------ Material supplied
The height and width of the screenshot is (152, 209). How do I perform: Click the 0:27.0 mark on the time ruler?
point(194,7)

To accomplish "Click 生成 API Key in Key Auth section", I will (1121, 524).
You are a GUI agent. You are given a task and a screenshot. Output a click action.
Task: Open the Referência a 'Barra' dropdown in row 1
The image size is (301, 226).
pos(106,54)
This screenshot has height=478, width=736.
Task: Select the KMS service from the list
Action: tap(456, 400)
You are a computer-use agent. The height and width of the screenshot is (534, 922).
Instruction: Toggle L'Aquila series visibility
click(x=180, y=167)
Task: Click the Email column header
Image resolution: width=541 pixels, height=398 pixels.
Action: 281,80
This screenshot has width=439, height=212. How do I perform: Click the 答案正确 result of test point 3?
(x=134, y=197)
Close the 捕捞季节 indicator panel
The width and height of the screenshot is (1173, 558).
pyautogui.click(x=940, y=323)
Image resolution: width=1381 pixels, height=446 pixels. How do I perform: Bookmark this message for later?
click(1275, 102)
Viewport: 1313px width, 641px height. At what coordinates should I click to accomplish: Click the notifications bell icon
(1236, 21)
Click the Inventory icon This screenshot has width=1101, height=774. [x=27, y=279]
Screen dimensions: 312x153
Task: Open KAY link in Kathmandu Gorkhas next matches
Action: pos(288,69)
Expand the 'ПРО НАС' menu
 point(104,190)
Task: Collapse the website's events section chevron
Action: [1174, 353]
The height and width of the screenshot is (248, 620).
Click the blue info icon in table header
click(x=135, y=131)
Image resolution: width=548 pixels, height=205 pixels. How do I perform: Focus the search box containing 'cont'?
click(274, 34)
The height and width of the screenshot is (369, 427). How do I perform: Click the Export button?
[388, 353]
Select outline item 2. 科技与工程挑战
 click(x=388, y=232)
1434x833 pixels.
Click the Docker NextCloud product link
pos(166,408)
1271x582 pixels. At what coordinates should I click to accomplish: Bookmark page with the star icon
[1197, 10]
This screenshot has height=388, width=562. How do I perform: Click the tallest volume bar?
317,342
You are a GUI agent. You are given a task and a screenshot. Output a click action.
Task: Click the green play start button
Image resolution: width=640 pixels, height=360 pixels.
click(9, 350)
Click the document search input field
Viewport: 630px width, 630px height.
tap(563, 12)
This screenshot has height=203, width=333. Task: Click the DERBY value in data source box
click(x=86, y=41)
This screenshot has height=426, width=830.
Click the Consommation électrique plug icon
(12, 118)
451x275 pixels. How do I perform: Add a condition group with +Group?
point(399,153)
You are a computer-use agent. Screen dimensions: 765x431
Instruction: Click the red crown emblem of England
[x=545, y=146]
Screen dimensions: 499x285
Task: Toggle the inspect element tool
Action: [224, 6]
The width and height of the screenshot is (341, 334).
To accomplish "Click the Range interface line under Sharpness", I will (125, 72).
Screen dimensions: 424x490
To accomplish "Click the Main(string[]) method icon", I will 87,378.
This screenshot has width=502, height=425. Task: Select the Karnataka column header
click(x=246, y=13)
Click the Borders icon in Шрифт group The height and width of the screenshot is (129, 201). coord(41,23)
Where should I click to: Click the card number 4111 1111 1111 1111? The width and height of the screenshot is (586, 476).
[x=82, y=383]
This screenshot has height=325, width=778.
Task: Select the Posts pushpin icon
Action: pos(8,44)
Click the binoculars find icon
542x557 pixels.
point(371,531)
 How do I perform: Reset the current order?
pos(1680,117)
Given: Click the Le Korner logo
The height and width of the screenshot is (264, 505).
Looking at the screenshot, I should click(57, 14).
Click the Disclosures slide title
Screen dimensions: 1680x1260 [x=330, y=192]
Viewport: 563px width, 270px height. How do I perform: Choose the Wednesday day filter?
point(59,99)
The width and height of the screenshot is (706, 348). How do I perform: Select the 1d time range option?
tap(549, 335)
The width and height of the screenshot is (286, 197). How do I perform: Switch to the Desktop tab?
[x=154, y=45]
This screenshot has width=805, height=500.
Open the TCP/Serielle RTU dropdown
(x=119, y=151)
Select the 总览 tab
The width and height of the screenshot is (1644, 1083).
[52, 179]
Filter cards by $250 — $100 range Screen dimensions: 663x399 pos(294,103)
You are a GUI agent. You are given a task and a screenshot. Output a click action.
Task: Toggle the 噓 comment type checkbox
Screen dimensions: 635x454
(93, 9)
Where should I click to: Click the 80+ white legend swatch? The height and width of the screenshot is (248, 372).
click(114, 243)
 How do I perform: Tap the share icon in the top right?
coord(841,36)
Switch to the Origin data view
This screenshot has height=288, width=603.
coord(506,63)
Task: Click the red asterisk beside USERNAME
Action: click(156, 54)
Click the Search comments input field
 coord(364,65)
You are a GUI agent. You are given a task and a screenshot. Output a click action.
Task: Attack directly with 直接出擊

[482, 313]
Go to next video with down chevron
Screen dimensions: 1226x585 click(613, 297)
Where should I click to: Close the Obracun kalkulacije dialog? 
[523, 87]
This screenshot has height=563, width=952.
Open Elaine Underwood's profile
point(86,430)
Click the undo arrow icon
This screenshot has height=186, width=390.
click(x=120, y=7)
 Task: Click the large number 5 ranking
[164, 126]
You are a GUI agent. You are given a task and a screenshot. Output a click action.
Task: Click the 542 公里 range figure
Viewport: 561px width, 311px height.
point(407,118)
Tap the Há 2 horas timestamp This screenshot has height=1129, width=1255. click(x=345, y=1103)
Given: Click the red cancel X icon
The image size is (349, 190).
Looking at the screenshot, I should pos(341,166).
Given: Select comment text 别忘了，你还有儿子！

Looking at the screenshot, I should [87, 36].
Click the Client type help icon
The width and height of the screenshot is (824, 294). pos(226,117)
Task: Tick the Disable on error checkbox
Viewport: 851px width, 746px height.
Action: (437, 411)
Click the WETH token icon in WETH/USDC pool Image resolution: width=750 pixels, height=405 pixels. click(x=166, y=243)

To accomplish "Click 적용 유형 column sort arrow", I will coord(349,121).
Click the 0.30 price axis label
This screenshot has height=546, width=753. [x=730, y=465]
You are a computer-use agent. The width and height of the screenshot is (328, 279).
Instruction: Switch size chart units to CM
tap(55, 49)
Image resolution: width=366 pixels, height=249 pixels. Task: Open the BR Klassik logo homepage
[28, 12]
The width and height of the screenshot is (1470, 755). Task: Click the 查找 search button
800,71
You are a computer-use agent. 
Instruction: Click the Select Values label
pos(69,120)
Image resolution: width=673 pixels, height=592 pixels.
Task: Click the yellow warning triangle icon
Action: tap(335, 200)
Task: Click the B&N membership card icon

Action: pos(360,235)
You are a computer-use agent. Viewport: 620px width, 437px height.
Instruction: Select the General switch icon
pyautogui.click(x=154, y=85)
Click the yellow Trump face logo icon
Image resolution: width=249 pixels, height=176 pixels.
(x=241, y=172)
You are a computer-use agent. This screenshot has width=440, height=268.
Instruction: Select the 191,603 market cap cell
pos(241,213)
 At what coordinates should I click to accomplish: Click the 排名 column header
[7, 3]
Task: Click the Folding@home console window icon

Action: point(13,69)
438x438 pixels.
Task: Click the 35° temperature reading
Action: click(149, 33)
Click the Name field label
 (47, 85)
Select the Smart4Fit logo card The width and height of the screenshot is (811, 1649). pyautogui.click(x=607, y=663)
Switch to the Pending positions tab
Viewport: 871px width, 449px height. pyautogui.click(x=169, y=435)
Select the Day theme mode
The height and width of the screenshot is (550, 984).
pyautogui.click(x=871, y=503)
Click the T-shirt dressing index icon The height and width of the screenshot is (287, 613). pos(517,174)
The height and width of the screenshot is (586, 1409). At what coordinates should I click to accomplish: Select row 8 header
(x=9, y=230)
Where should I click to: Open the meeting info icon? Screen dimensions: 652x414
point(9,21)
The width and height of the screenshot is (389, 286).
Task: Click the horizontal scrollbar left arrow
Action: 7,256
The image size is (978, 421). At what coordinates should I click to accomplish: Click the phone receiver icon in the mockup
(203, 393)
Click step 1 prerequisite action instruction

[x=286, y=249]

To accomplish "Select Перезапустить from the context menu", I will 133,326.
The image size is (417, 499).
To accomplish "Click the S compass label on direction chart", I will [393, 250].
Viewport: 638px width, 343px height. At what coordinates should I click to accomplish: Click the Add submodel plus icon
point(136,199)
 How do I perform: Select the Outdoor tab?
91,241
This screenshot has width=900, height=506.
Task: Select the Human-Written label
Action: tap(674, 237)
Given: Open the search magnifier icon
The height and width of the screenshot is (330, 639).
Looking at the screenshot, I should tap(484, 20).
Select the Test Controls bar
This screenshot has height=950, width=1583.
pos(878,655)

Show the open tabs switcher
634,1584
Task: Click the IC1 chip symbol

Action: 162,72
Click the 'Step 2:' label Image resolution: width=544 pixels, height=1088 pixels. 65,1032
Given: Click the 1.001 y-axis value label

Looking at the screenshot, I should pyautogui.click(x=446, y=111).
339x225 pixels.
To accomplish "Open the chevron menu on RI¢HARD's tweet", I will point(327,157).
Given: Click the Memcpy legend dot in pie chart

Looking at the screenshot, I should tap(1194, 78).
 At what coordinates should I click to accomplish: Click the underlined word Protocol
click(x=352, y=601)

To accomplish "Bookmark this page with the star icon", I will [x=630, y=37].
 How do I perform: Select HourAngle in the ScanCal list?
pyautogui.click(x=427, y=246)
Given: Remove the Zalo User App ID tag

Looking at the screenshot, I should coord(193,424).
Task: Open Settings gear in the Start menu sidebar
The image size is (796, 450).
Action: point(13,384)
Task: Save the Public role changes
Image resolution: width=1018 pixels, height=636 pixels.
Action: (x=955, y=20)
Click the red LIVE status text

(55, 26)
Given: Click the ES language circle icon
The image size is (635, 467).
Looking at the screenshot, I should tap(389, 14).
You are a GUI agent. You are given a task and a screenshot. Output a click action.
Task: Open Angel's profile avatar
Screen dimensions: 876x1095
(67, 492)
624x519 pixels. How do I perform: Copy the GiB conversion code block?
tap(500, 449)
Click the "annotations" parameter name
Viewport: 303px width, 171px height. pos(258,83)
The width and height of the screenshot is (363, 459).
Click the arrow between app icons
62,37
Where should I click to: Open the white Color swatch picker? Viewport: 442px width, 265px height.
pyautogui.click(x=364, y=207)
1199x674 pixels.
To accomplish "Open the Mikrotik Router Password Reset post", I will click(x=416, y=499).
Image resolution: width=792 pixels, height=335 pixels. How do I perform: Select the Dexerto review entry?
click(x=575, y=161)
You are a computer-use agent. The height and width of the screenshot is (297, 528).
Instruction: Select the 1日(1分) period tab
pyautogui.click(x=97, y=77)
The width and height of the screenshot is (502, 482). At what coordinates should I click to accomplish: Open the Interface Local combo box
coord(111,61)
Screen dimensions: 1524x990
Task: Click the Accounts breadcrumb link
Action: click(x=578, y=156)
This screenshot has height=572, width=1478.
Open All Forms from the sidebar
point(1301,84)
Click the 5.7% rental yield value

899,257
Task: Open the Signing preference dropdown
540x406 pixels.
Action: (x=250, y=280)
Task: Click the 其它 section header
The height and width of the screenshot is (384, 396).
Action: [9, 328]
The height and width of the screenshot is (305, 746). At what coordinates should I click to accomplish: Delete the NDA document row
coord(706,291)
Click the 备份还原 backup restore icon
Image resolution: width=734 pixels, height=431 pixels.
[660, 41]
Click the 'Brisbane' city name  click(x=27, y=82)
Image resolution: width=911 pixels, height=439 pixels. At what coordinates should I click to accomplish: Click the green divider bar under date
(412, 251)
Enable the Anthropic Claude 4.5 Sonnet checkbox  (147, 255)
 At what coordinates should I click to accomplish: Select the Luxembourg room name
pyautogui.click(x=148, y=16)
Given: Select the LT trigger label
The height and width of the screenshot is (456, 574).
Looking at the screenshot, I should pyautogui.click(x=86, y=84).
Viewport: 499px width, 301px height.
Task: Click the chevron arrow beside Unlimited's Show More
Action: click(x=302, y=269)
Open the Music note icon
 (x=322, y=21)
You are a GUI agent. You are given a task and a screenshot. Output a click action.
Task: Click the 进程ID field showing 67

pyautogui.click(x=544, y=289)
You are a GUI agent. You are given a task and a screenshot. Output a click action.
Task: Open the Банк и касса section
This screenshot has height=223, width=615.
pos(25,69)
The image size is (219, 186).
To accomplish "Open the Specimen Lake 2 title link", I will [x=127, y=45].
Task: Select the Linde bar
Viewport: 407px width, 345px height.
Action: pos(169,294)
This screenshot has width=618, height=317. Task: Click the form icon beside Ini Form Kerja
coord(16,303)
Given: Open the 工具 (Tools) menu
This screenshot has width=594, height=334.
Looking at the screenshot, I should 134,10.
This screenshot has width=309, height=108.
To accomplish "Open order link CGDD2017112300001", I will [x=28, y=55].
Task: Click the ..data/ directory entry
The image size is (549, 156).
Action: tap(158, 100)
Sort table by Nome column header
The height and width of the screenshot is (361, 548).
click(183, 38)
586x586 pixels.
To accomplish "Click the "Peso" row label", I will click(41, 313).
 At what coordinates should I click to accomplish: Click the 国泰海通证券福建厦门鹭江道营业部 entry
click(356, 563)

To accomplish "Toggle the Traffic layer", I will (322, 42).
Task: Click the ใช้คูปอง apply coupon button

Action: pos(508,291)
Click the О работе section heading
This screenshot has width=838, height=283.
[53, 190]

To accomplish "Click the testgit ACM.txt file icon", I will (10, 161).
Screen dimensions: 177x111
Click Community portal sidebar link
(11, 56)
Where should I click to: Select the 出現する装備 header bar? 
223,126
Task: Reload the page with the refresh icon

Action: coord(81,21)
------------
Work to complete:
In the entries above, some lines may contain the string "checkbox"; report how many, without additional comment.

Output below:
3